__MATERIAL SHOWN__.
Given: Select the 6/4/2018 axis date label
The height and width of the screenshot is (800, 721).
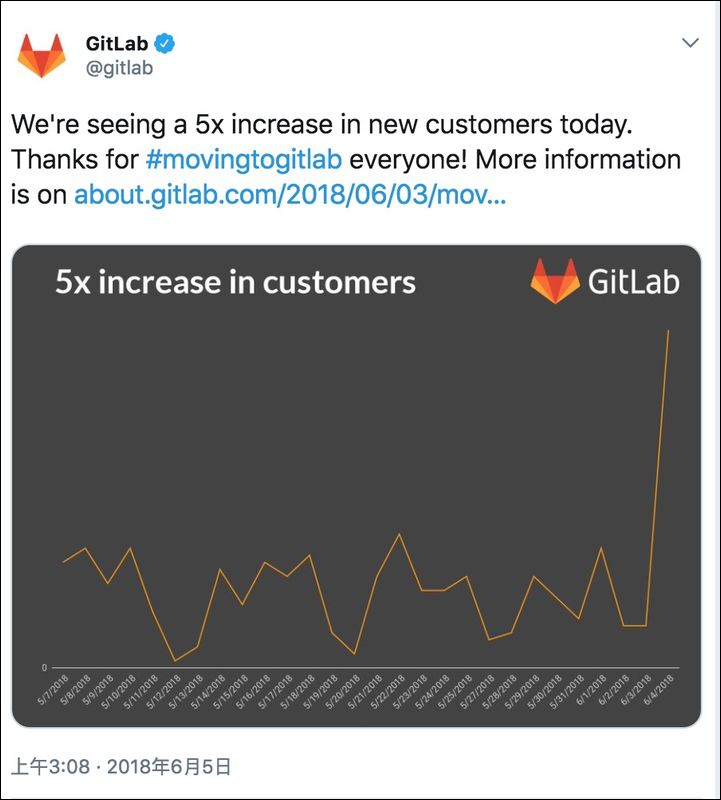Looking at the screenshot, I should pos(659,690).
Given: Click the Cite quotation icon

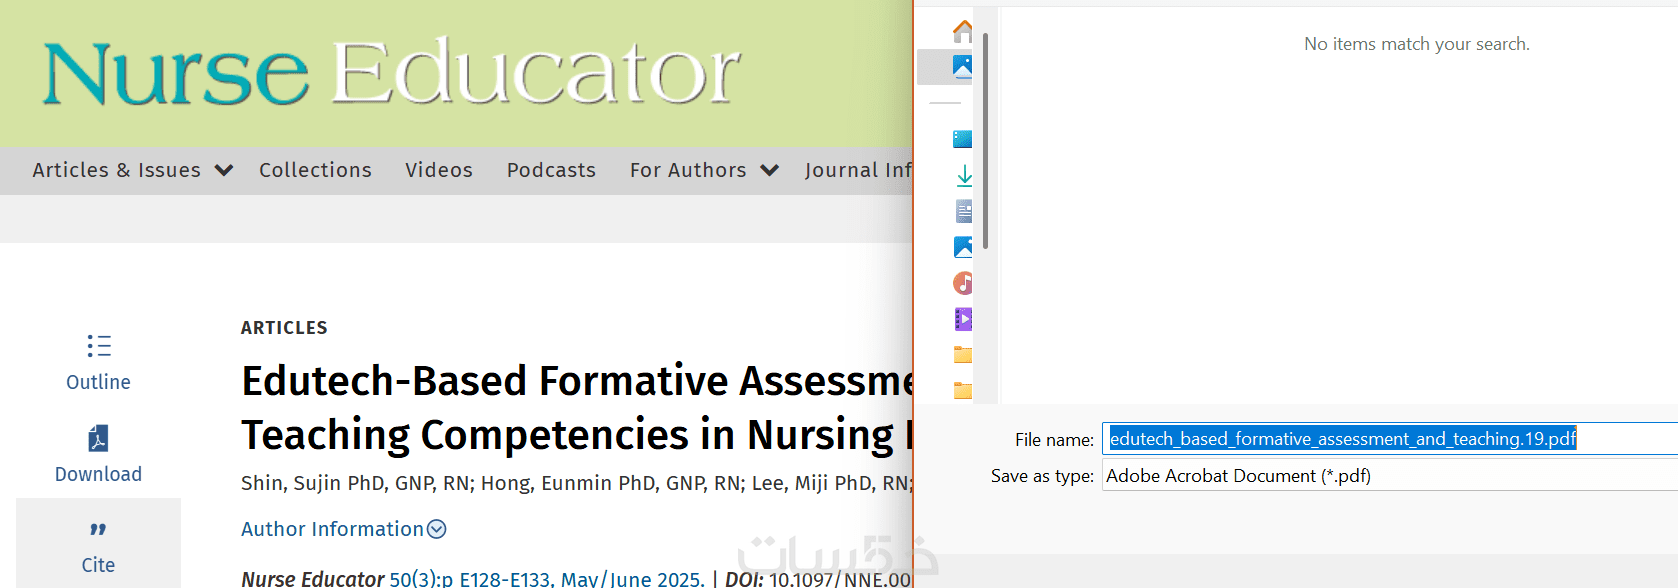Looking at the screenshot, I should (98, 530).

__WORK REQUIRED__. Make a word-for-word copy of the records above, excluding all pictures.

__SOLUTION FOR THIS EXERCISE__.
Given: Select the 6/4/2018 axis date label
The height and width of the screenshot is (800, 721).
Looking at the screenshot, I should pos(659,690).
Given: Click the Cite quotation icon

Looking at the screenshot, I should (98, 530).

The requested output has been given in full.